Minnesota Outcomes: Graduating Rural Primary Care Physicians

Document Type

Presentation

Publication Date

1-2009

Abstract

Context: In the early 1970s Minnesota created two disparate medical education programs at the University of Minnesota (UMN) to increase the number of rural primary care physicians: Years 1 and 2 of medical school in Duluth, and The Rural Physician Associate Program (RPAP) elective. The Duluth mission focuses on recruiting students who will chose rural primary care practice. Training experiences are provided to support this effort. RPAP is a 9-month immersion experience in a rural community with a primary care preceptor, open to Twin Cities or Duluth third-year students who apply and are accepted. All other UMN students spend their first two years in the Twin Cities and their third and fourth years on rotations in the Twin Cities.
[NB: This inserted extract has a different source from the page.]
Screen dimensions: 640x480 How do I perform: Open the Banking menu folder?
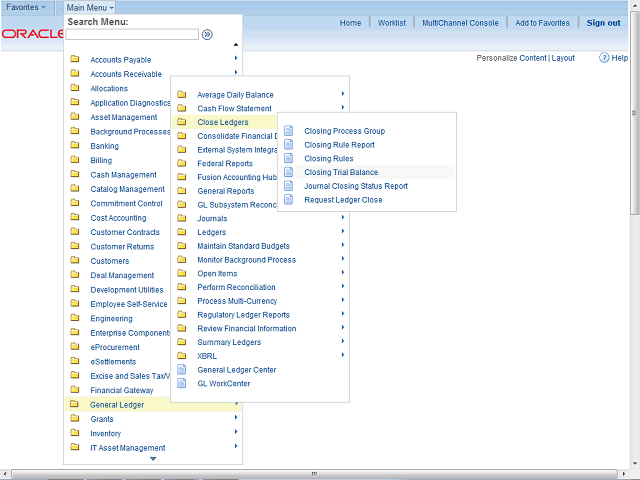tap(104, 146)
Objective: To compare four groups of students: 1) Duluth medical students who participate in RPAP, 2) Twin Cities students who participate in RPAP, 3) Duluth students who do not participate in RPAP, and 4) Twin Cities who do not participate in RPAP. The 4th group is a natural control because nothing in their recruitment or training predisposes them to rural primary care. Outcome Measures: Proportion of graduates who are currently rural primary care physicians. Population: 850 graduates of the UMN medical school from 1990 to present. Design and analysis: Compare the four groups on demographics (e.g. age, gender) community raised (rural vs. metro), current practice location (rural vs. metro) and specialty. Appropriate comparative statistics including analyses of variance will be completed. Conclusion: Report the extent to which the very different approaches during the first two years of medical school in either Duluth or the Twin Cities and then the immersion experience in RPAP either complement and reinforce each other, or to the extent they are redundant, or simply unproductive in training family physicians that chose rural practice.

Comments

This poster was presented at the North American Primary Care Research Group, Poster, San Juan Puerto Rico, November, 2008.